Representation shapes how we see the world, but it also limits what we see. This has profound implications for architecture, where our models of context dictate the buildings we create.
To understand the context of a given architectural situation, we model it using some kind of abstraction or representation. It is necessary to model the reality - both the built environment and abstract aspects of society - to test how our designs work with it. This can be in form of drawings, or more abstract forms such as text or art pieces. But our way of representing the context becomes our way of understanding it.
In computer science, a ‘leaking abstraction’ refers to when a model simplifies reality so much that it fails to fully capture it, and this failure—like water leaking from a pipe—reveals itself over time in unexpected problems. Architectural representations, like drawings or zoning plans, face similar challenges: they simplify the messy complexity of reality, but those simplifications often ‘leak’—missing key aspects of human life, history, or physical context.
Let’s say we describe the context of our project using neat and exact line drawings of the neighbouring facades. These are excellent for understanding form and proportion. Such a representation will most likely influence us to do a project exploring the proportions and forms of the facade in relation to their neighbours. But it also “leaks”— it misses the weathering, repairs, and messiness that give a street its character.
Photogrammetric meshes offer a fascinating alternative. These representations, created through data-driven machine processes, dissolve the city into a fragmented geometric soup. Unlike line drawings, they don’t prioritize human perception but instead show an alien and messy perspective on the city. These leaks are glaring—every surface is distorted. Yet, they are also illuminating, because they break our preconception of a perfectly ordered city.
Just as line drawings reduce a street’s lived character to neat proportions and photogrammetry distills it into rough, fragmented surfaces, municipal planning reduces the city to measurable metrics. Although it aims to account for all kinds of things, it’s outputs reveal the dominating abstractions: efficiency, cost control, land use optimization, and risk management. Needless to say these representational modes has severe leaks, failing to take into account what the city needs to be for humans to thrive.

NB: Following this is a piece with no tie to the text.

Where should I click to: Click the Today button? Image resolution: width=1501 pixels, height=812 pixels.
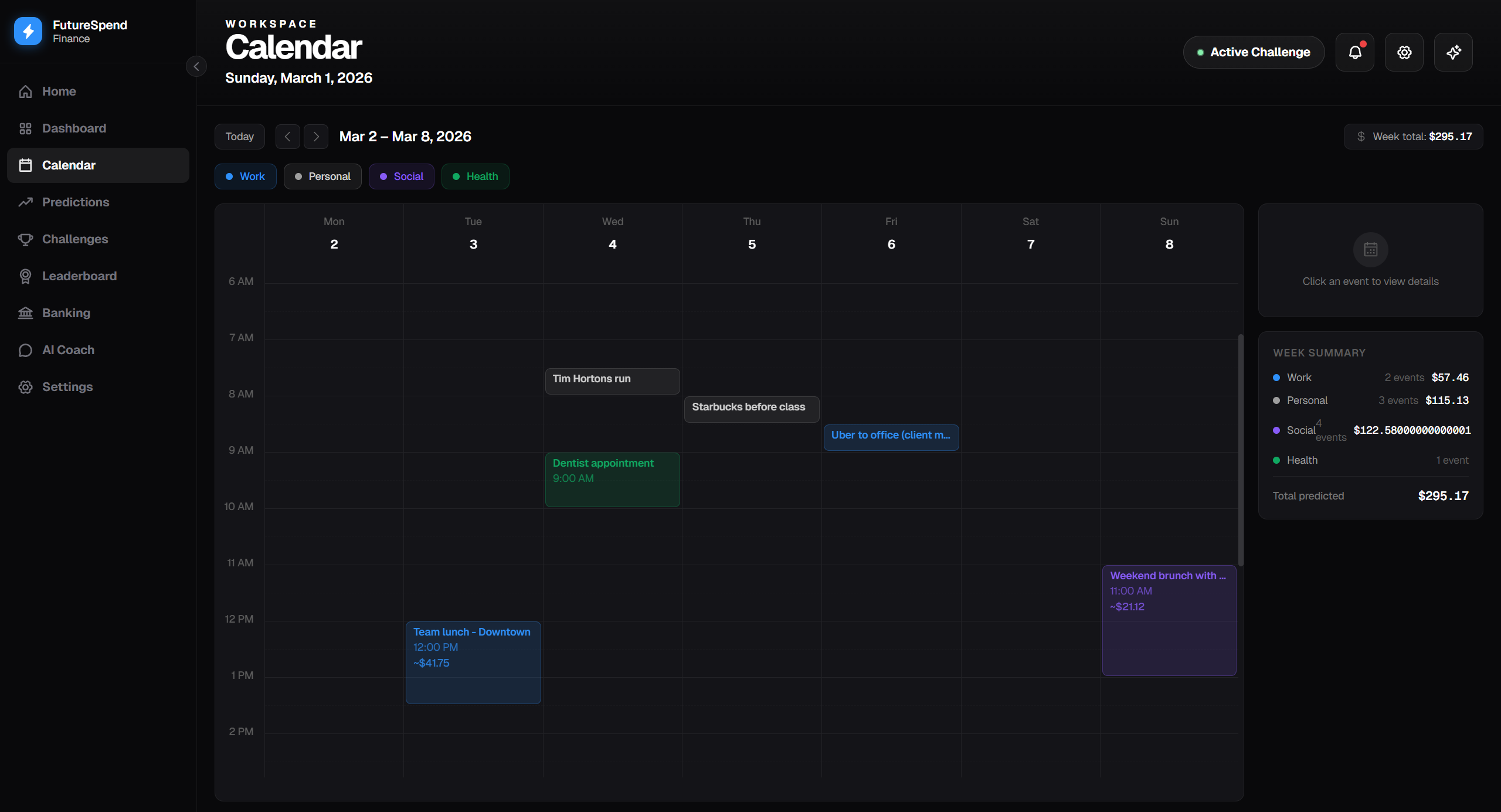(239, 137)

In our project, we tried to understand context as a series of stories about people - a web of narratives if you like - to reveal a human side of the neighbourhood. It made us aware of the cholera hospital of the 1830s, the queer safe spaces of the 90s and the synagogue of the 40s. It opened our eyes to the conflicts between vice and virtue, with taverns and the sex industry living next door to centers of faith and political organization. According to this representation, the purpose of this neigbourhood can be understood as housing the marginalized, and giving space for the coexistence of contradictory elements.
We also looked at the change in the physical environment over time. The changing needs of urban life has led buildings to change again and again, away from their intended needs. A productive conflict between the strict urban grid and many small ad-hoc interventions has created character and interesting inconsistencies—a quality Robert Venturi described as ‘messy vitality,’ where disorder becomes a source of richness and creativity
What, then, should the purpose of our project be? Our investigation led us to a conclusion: this must be a space for care and inclusion—a space that brings the poor alongside the rich, resists the imposition of sterile urban order, and embraces architectural contrast and “messy vitality.” Therefore, we propose a homeless shelter, tucked between two streets, accessible through a public rose garden tended by the shelter’s residents. It insists that this land can be reimagined as a place of beauty, care, and dignity for the marginalized.
Is it utopian? Perhaps. But is it any more naive than business-as-usual? Cities need spaces for beauty, care, and dignity. Ignoring these needs has immense costs, even if they are not modeled in the representational modes which dominate. Our project embraces the leaks—where abstract systems fail—and imagines a space where care and complexity can coexist.”